Ce «geyser désintégrateur», comme ils l’appellent, jaillit du centre de la galaxie et pourrait constituer la preuve que cette zone est constituée d’étoiles en pleine explosion et de vents tourbillonnant autour d’un trou noir. Il serait formé de gaz chauds nés de la désintégration de particules de matière et d’antimatière qui se heurtent dans cette région de l’espace, estiment les scientifiques.
On s’attendait à trouver des particules d’antimatière et de matière en conflit en périphérie de la Voie lactée, comme là où se trouve notre Soleil et son système planétaire, mais jamais gisement d’antimatière n’avait encore été détecté au cœur de la galaxie.
Pour localiser ce «jaillissement», les scientifiques ont eu recours à des données transmises par le téléscope spatial à rayons gamma Compton, lancé par la Nasa en 1991. Contrairement au téléscope spatiale Hubble, qui observe en lumière visible, l’observatoire Compton traque dans l’espace les rayons gamma — particules de lumière à bien plus forte énergie.
Le centre de la Voie lactée se trouve à environ 25.000 années- lumière de la terre et ne peut être observé avec des téléscopes «normaux» en raison des gaz et poussières divers qui font écran. Cependant, les rayons gamma peuvent «voir» à travers ces nuages de gaz et poussières, jusqu’au cœur de notre galaxie.
Les rayons gamma, qui concentrent 250.000 fois plus d’énergie que les rayons de lumière visibles par l’homme, sont produits par la collision antimatière/matière.
Trou noir
On pense que l’antimatière est denrée relativement rare dans l’univers, parce que chaque fois qu’elle se confronte à la matière, il y a phénomène d’annihilation et production de rayons gamma, et que la matière est beaucoup plus abondante.
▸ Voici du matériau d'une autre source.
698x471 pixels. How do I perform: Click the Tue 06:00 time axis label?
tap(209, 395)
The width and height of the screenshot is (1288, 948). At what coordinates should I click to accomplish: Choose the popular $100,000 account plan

Les astronomes qui observent le cœur de la Voie lactée se demandent d’où provient l’antimatière qui alimente le geyser détecté; cela fait actuellement l’objet de débats à un symposium à Williamsburg, en Virginie.
«A mon avis, il règne une activité bouillonnante qui crée des nuages de gaz chauds au centre de notre galaxie», a déclaré lors d’une conférence de presse Charles Dermer, chercheur au Laboratoire de recherches navales à Washington.
«C’est le centre-ville de notre galaxie. Nous vivons dans une banlieue relativement calme», explique-t-il.
Mais Dermer est en désaccord avec d’autres scientifiques quant à la nature du «geyser» d’où fuse l’antimatière. Selon lui, et selon certains de ses collègues, il pourrait s’agir d’un «bûcher funéraire» d’étoiles mortes, qui brûlent depuis 100.000 ans à un million d’années-lumière.
Autre hypothèse évoquée comme source d’antimatière, l’immense trou noir qui se trouverait lui aussi au cœur de la Voie lactée, et qui pourrait cracher des salves d’antimatière. Un autre trou noir, plus petit, appelé emphatiquement le «Grand annihilateur», pourrait lui aussi cracher de l’antimatière.
Le geyser localisé se trouve à 3.500 années-lumière au-dessus du centre de la galaxie et son diamètre mesure la bagatelle de 4.000 années-lumière.